DATASET EXTRACT
## Start
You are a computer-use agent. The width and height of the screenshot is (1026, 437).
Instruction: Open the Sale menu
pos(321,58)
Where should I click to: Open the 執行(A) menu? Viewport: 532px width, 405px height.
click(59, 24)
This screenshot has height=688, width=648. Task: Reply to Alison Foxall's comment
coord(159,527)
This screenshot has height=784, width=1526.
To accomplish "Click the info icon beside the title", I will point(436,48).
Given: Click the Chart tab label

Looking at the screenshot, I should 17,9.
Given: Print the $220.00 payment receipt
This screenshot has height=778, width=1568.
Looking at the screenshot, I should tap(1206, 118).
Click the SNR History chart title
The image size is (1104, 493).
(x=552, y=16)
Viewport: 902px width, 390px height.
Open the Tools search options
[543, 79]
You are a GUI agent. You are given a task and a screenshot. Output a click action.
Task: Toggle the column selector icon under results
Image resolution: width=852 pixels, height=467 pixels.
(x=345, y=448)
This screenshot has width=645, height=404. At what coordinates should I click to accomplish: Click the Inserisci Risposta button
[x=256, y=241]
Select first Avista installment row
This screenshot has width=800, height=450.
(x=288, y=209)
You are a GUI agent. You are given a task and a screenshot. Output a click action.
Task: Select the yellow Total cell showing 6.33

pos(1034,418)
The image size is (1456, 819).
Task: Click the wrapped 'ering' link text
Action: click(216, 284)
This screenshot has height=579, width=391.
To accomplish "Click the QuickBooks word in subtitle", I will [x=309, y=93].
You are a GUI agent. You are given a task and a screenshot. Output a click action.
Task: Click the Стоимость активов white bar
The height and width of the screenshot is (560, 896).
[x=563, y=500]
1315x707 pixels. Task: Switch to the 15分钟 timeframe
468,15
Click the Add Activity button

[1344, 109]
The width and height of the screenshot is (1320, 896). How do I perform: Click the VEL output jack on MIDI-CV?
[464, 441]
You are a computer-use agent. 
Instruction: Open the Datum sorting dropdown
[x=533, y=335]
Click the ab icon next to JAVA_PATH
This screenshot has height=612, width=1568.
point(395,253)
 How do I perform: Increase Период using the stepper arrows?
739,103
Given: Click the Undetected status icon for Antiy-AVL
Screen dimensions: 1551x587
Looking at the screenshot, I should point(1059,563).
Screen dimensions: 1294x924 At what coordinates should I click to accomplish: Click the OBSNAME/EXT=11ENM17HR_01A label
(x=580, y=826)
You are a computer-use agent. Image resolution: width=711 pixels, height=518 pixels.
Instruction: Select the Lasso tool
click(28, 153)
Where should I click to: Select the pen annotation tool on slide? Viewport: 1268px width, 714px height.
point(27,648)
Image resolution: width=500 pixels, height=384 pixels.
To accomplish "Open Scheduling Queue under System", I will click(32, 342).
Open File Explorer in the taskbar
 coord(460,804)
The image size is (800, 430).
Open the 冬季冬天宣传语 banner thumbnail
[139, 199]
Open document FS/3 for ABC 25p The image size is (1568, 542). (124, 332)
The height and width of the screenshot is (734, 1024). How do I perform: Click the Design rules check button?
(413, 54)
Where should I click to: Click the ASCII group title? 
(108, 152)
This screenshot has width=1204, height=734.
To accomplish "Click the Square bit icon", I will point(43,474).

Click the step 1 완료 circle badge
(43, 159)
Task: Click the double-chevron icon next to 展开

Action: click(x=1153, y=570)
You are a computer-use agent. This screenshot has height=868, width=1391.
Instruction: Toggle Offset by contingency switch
## End
SET EXERCISE
Render every line of the rows above as a JSON list of strings, with one string per line and the blank lines omitted.

REPLY TO THE EXERCISE
[
  "You are a computer-use agent. The width and height of the screenshot is (1026, 437).",
  "Instruction: Open the Sale menu",
  "pos(321,58)",
  "Where should I click to: Open the 執行(A) menu? Viewport: 532px width, 405px height.",
  "click(59, 24)",
  "This screenshot has height=688, width=648. Task: Reply to Alison Foxall's comment",
  "coord(159,527)",
  "This screenshot has height=784, width=1526.",
  "To accomplish \"Click the info icon beside the title\", I will point(436,48).",
  "Given: Click the Chart tab label",
  "Looking at the screenshot, I should 17,9.",
  "Given: Print the $220.00 payment receipt",
  "This screenshot has height=778, width=1568.",
  "Looking at the screenshot, I should tap(1206, 118).",
  "Click the SNR History chart title",
  "The image size is (1104, 493).",
  "(x=552, y=16)",
  "Viewport: 902px width, 390px height.",
  "Open the Tools search options",
  "[543, 79]",
  "You are a GUI agent. You are given a task and a screenshot. Output a click action.",
  "Task: Toggle the column selector icon under results",
  "Image resolution: width=852 pixels, height=467 pixels.",
  "(x=345, y=448)",
  "This screenshot has width=645, height=404. At what coordinates should I click to accomplish: Click the Inserisci Risposta button",
  "[x=256, y=241]",
  "Select first Avista installment row",
  "This screenshot has width=800, height=450.",
  "(x=288, y=209)",
  "You are a GUI agent. You are given a task and a screenshot. Output a click action.",
  "Task: Select the yellow Total cell showing 6.33",
  "pos(1034,418)",
  "The image size is (1456, 819).",
  "Task: Click the wrapped 'ering' link text",
  "Action: click(216, 284)",
  "This screenshot has height=579, width=391.",
  "To accomplish \"Click the QuickBooks word in subtitle\", I will [x=309, y=93].",
  "You are a GUI agent. You are given a task and a screenshot. Output a click action.",
  "Task: Click the Стоимость активов white bar",
  "The height and width of the screenshot is (560, 896).",
  "[x=563, y=500]",
  "1315x707 pixels. Task: Switch to the 15分钟 timeframe",
  "468,15",
  "Click the Add Activity button",
  "[1344, 109]",
  "The width and height of the screenshot is (1320, 896). How do I perform: Click the VEL output jack on MIDI-CV?",
  "[464, 441]",
  "You are a computer-use agent. ",
  "Instruction: Open the Datum sorting dropdown",
  "[x=533, y=335]",
  "Click the ab icon next to JAVA_PATH",
  "This screenshot has height=612, width=1568.",
  "point(395,253)",
  " How do I perform: Increase Период using the stepper arrows?",
  "739,103",
  "Given: Click the Undetected status icon for Antiy-AVL",
  "Screen dimensions: 1551x587",
  "Looking at the screenshot, I should point(1059,563).",
  "Screen dimensions: 1294x924 At what coordinates should I click to accomplish: Click the OBSNAME/EXT=11ENM17HR_01A label",
  "(x=580, y=826)",
  "You are a computer-use agent. Image resolution: width=711 pixels, height=518 pixels.",
  "Instruction: Select the Lasso tool",
  "click(28, 153)",
  "Where should I click to: Select the pen annotation tool on slide? Viewport: 1268px width, 714px height.",
  "point(27,648)",
  "Image resolution: width=500 pixels, height=384 pixels.",
  "To accomplish \"Open Scheduling Queue under System\", I will click(32, 342).",
  "Open File Explorer in the taskbar",
  " coord(460,804)",
  "The image size is (800, 430).",
  "Open the 冬季冬天宣传语 banner thumbnail",
  "[139, 199]",
  "Open document FS/3 for ABC 25p The image size is (1568, 542). (124, 332)",
  "The height and width of the screenshot is (734, 1024). How do I perform: Click the Design rules check button?",
  "(413, 54)",
  "Where should I click to: Click the ASCII group title? ",
  "(108, 152)",
  "This screenshot has width=1204, height=734.",
  "To accomplish \"Click the Square bit icon\", I will point(43,474).",
  "Click the step 1 완료 circle badge",
  "(43, 159)",
  "Task: Click the double-chevron icon next to 展开",
  "Action: click(x=1153, y=570)",
  "You are a computer-use agent. This screenshot has height=868, width=1391.",
  "Instruction: Toggle Offset by contingency switch"
]